### DESCRIPTION OF THE TASK
Without any pictures, reproduce exactly the lines running from the line containing "Expand the システム音 section" through the end of the entries.

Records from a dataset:
----------
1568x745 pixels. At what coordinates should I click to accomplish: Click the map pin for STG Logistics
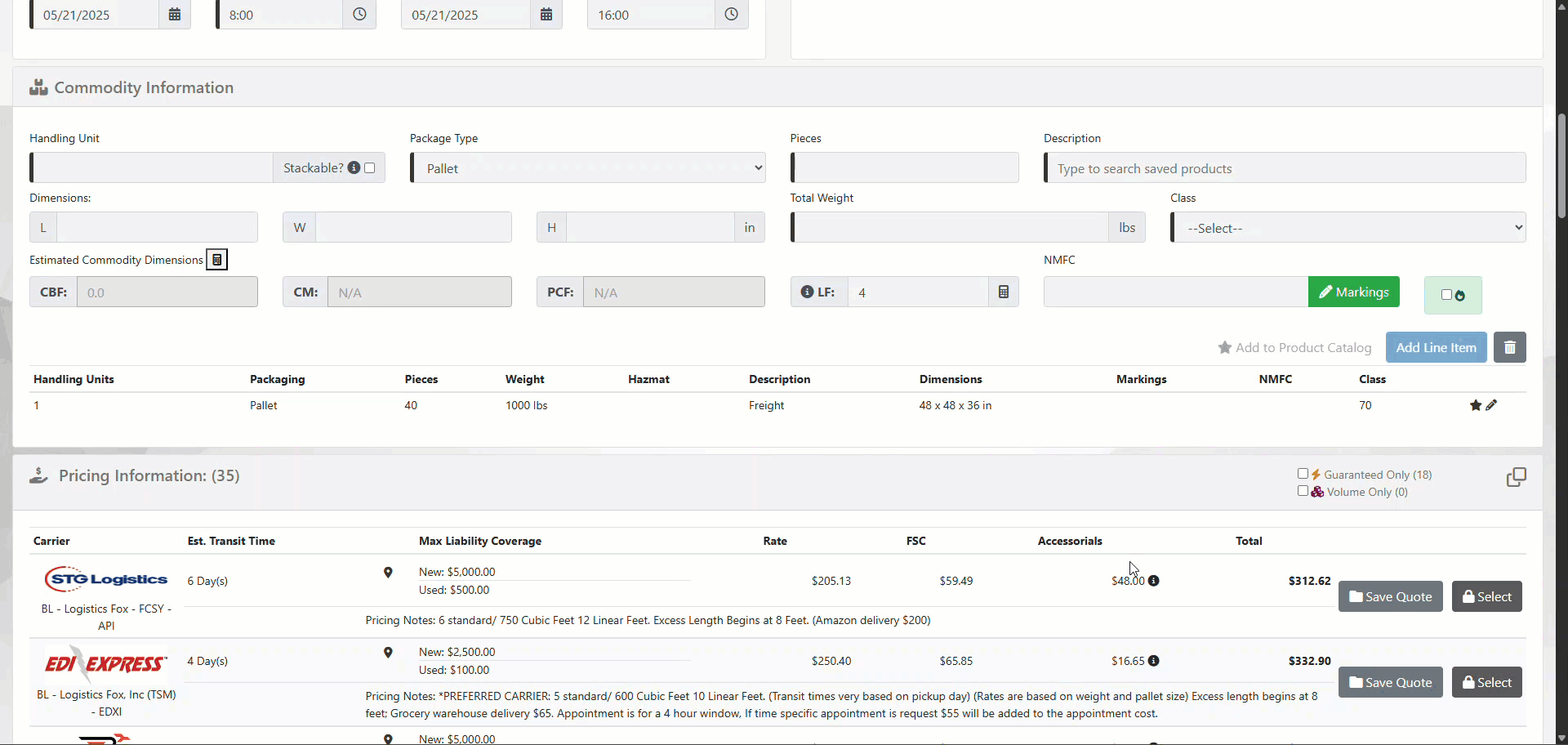tap(388, 573)
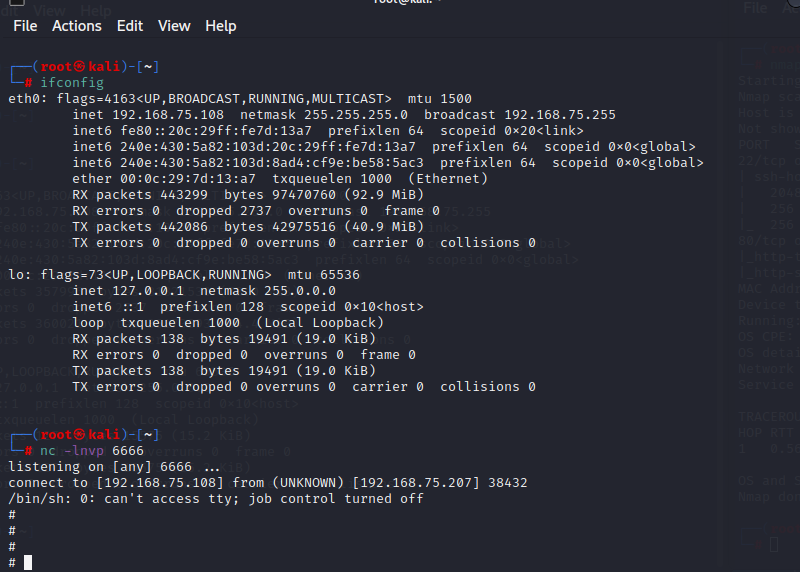Click the remote IP 192.168.75.207

[x=416, y=483]
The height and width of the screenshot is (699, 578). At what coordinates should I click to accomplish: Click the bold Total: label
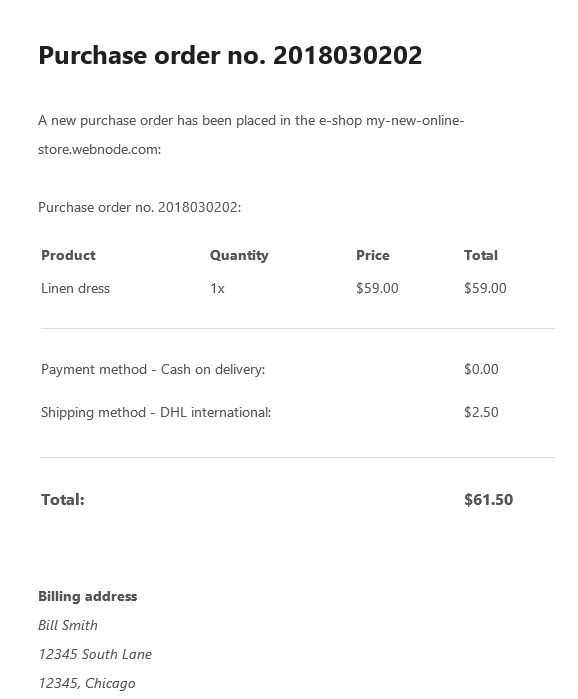coord(63,500)
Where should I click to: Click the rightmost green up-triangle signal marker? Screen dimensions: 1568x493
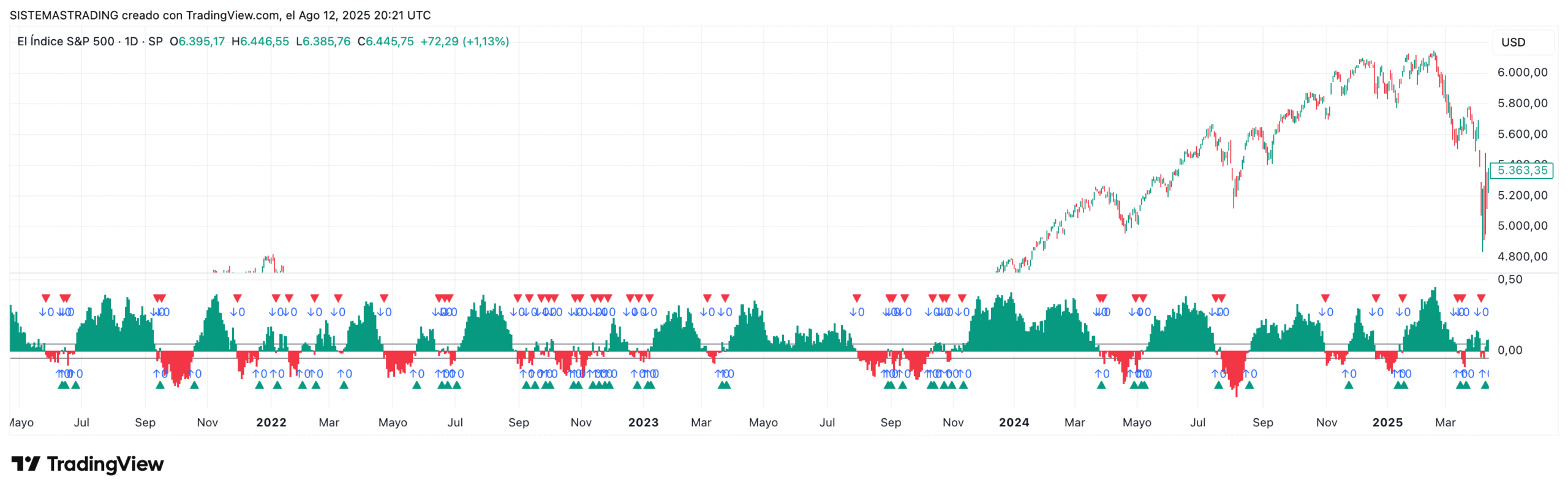(1485, 385)

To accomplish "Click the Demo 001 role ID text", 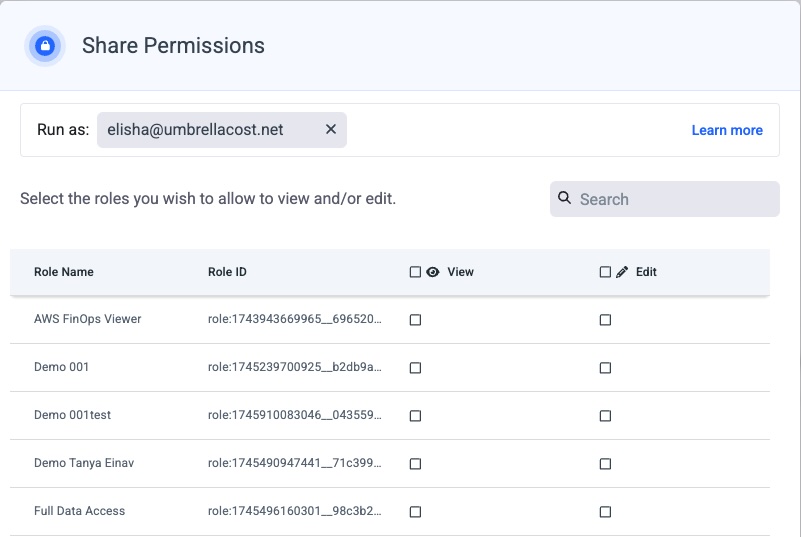I will tap(294, 368).
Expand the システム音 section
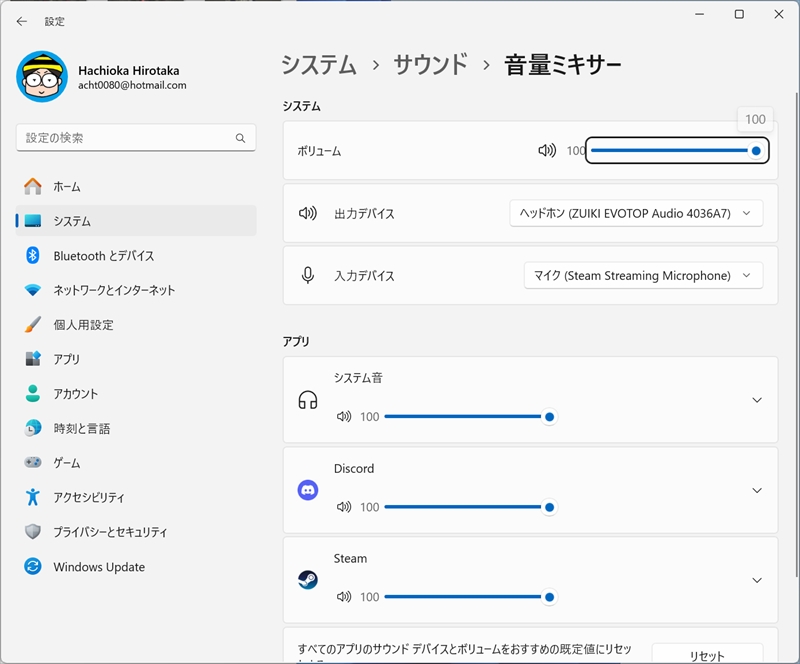 coord(756,400)
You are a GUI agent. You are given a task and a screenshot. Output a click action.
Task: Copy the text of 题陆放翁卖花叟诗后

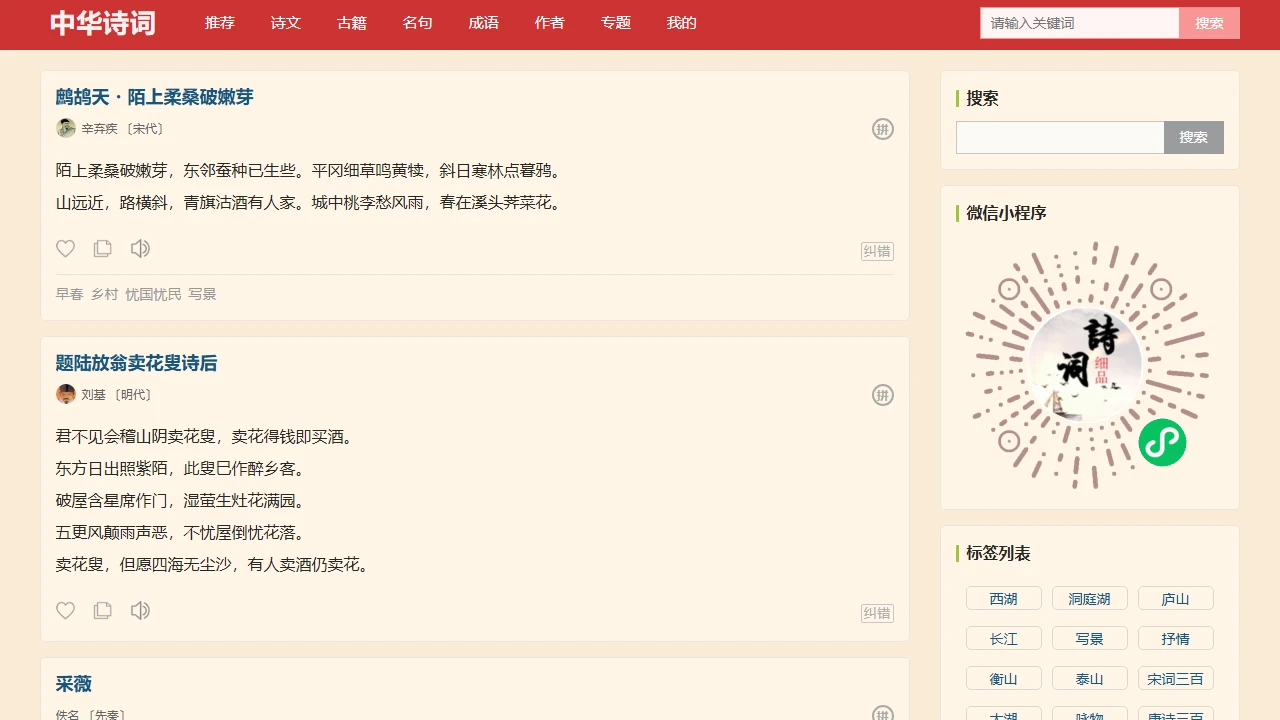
----------
### OUTPUT
Expand the システム音 section
 coord(756,400)
You are a GUI agent. You are given a task and a screenshot. Output a click action.
Task: Copy the text of 题陆放翁卖花叟诗后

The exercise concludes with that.